Ooh, SMOM! I have two SMOM coins somewhere, acquired on a visit to Rome when I was a kid. I never quite understood why it was a kind-of-country, and now I do, thanks!
posted by zompist at 2:16 AM on July 19, 2019


Oooh this thread was fun, saw it yesterday via a tweeter from the Finnish Foreign Ministry just so you know how far it had gotten
posted by Mrs Potato at 3:07 AM on July 19, 2019 [2 favorites]


WHAT. This is super cool. How have I never heard of this? (Knights Templar, I know a little about.)

I had always wondered why it was St John's ambulance service, there being no ambulances in the gospels. (Of course this isn't a direct link, with Henry VIII confiscating land/assets and then British Aristocrats rebooting the order in Britain a bit later.) (wikipedia)

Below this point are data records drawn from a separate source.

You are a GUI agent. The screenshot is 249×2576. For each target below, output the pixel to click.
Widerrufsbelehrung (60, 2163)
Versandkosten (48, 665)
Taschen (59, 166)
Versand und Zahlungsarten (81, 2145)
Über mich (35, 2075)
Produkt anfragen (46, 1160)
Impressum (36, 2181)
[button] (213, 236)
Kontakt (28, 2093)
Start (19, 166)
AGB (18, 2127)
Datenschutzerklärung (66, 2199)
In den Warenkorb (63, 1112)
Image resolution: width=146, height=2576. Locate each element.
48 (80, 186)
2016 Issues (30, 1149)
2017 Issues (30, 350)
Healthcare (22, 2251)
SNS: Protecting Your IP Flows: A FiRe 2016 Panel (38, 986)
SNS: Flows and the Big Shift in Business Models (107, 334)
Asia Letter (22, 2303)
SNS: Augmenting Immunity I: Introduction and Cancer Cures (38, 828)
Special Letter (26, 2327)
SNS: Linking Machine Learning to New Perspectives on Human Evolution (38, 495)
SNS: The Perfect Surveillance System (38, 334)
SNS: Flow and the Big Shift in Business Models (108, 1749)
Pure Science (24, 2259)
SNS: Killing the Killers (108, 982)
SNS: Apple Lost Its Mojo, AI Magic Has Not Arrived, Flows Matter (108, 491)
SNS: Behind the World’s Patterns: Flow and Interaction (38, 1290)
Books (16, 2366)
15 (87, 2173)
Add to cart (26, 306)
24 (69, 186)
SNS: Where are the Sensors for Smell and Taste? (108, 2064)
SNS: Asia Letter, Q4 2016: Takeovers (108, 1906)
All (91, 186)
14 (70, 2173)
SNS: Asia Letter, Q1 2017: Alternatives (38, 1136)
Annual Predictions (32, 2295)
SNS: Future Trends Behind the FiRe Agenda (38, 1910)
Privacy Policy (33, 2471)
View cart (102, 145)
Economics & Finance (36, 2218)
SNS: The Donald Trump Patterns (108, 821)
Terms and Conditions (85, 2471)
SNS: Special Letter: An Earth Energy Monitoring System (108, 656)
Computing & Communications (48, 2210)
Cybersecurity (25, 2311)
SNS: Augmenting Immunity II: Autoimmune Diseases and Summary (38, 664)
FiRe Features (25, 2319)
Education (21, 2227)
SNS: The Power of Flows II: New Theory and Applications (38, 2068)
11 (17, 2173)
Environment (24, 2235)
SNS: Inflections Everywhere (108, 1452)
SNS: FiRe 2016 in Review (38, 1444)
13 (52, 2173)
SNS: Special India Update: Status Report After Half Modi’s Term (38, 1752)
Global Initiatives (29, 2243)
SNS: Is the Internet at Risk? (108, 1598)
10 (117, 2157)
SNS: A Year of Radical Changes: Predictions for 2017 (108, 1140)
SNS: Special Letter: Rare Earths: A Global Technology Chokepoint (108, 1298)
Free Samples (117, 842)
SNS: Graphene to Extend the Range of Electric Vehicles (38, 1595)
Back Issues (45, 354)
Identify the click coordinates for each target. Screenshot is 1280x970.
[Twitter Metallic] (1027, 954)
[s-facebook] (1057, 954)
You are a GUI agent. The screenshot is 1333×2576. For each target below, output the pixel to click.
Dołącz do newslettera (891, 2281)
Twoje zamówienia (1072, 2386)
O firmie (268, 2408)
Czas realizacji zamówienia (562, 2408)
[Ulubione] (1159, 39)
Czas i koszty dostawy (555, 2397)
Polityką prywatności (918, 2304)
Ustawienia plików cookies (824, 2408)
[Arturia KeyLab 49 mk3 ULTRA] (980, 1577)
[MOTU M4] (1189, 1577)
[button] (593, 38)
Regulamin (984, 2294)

So cool how they are a sovereign state still.

Also yeah, super typical colonial Britain.
posted by freethefeet at 3:48 AM on July 19, 2019 [1 favorite]


Also yeah, super typical colonial Britain.

To be fair, I oversimplified a bit in the thread to avoid disrupting the flow / main point. In reality, the British actually agreed to give it back at first, but the Maltese themselves weren't super-sweet on the idea of the Knights coming back.

It had always been a relationship built on a promise of economic and security benefits. But by that point, the benefits of being able to legally pirate the North African coastal trade in the name of the Pope had mostly gone. The fact that the Knights had been booted out by the French showed that they weren't the protective military power for the Island that they had been before as well.

Not that this would have stopped the British from giving it back. They didn't really care what the general population thought. It just became a convenient excuse not to do so once it became clear they weren't going to be allowed to keep Minorca as a base for the Mediterranean Fleet.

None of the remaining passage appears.